The government said an informal claim cannot replace a tax return to trigger the three-year deadline. According to this view, the statute treats “claims” and “returns” as separate documents with separate purposes. While the informal claim doctrine allows an informal document to stand in for a formal refund claim, it doesn’t allow that same document to count as a tax return. Thus, the informal return was never filed for purposes of Sec. 6511.

This matters because Section 6511(a) specifically says that if “no return was filed,” the taxpayer has only two years from payment to file a refund claim. The government argued that an informal claim filed before a tax return must meet this two-year deadline to be timely.

Is a Formal Return Required?

The Court of Federal Claims looked at two key cases: Wertz v. United States and Libitzky v. United States. Both cases dealt with whether an informal claim can use the three-year deadline without a tax return.

In Wertz, another judge on the Court of Federal Claims held that an informal claim must be filed within two years of the tax payment to be timely when no return has been filed. The court said that while the IRS can waive its requirement that a claim be filed on the correct form, it cannot change Congress’s statute of limitations, which represents a waiver of sovereign immunity.

In Libitzky, the Ninth Circuit separated the “limitations period” in Section 6511(a) from the “look-back” period in Section 6511(b). The court defined a “refund claim” as a request for a refund of an overpayment, and the “tax return” as the formal filing with the IRS. The court held that an informal claim filed before a tax return must meet the two-year deadline.

After reviewing these cases, the Court of Federal Claims in McDow agreed with Wertz and Libitzky. The court said the statute requires filing a formal tax return to get the benefit of the longer look-back period. When a taxpayer files an informal claim before filing a tax return, that informal claim must be filed within two years of the tax payment to be timely.

Why Did the 2013 Refund Claim Fail?

When the court applied this to the case, it found that the informal claim for 2013 was untimely. The taxpayer filed Form 843 in December 2016, more than two years after the January 2014 payment to the IRS. While the form might have qualified as an informal claim, it was filed too late to meet the two-year deadline.

The taxpayer also argued that his attempted April 2015 electronic filing should count as a tax return for purposes of the statute of limitations, which would give his Form 843 the benefit of the three-year period.
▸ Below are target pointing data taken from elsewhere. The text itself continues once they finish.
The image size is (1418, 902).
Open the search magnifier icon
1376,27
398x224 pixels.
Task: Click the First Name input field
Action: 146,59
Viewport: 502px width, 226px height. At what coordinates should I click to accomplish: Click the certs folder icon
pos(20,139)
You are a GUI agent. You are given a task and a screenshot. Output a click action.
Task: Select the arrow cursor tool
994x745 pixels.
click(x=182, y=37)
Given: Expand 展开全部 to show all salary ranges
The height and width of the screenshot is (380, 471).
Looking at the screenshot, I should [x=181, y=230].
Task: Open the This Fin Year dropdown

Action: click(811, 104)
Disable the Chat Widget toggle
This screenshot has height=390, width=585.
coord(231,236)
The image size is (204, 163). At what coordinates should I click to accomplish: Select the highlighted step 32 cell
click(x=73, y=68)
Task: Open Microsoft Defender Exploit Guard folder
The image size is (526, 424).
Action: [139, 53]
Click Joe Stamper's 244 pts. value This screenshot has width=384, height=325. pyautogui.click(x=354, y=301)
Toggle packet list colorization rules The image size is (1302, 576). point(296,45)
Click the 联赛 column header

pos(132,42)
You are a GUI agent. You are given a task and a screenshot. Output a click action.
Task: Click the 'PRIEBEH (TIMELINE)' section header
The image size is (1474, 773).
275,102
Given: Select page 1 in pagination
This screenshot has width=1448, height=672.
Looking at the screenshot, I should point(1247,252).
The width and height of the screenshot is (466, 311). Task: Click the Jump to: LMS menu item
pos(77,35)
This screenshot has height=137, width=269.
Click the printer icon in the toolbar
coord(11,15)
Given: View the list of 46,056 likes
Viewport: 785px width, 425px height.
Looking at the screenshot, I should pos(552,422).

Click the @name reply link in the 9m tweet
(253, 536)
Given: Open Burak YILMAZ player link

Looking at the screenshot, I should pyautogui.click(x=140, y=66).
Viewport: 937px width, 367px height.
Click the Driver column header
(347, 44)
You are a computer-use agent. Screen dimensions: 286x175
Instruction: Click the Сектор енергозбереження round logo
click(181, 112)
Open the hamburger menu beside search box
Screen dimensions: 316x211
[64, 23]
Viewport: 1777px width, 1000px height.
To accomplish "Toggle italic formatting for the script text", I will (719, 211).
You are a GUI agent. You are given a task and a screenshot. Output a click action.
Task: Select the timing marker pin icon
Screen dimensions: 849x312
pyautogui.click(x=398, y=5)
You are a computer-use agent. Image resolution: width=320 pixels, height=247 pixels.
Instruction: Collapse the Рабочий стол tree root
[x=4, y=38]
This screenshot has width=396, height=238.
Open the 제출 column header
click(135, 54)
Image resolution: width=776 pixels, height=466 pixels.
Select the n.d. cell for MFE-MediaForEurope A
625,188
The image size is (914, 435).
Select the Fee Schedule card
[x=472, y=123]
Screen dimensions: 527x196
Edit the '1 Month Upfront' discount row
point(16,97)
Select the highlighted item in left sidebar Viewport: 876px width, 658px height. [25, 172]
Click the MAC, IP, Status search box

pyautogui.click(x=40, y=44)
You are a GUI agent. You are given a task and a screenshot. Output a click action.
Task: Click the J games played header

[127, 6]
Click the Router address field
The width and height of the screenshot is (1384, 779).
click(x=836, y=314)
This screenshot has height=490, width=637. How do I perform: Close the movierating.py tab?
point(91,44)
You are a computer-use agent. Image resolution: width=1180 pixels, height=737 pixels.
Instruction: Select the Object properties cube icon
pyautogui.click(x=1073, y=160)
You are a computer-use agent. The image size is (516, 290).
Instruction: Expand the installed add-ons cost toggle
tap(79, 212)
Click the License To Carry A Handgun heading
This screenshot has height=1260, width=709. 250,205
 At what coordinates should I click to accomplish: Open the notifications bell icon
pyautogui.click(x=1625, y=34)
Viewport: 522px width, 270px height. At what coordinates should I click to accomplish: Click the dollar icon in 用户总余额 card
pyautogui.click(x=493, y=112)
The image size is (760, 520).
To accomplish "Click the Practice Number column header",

But the court rejected this argument. The court noted that because the IRS rejected the filing, the taxpayer needed to refile. Since the IRS did not consider the rejected filing as a valid return, and the taxpayer did not formally file a return until 2018, the informal claim was subject to the stricter two-year deadline.

The court emphasized that when an electronically filed tax return is rejected, the taxpayer must refile for it to be considered filed. This puts the responsibility on taxpayers to ensure their electronic filings are accepted rather than assuming rejected submissions count as filed returns.

The Takeaway

This case clarifies how the informal claim doctrine works with Section 6511’s timing requirements. An informal claim filed before a tax return must meet the two-year deadline from payment to be timely. This preserves the difference between claims and returns while still allowing the informal claim doctrine to work as an equitable remedy in appropriate cases. For taxpayers seeking refunds, the message is clear: file tax returns promptly, follow up on rejected electronic filings, and watch the deadlines for refund claims. When electronic filings are rejected, taxpayers must act quickly to refile, as rejected submissions do not count as filed returns for purposes of extending the refund claim period.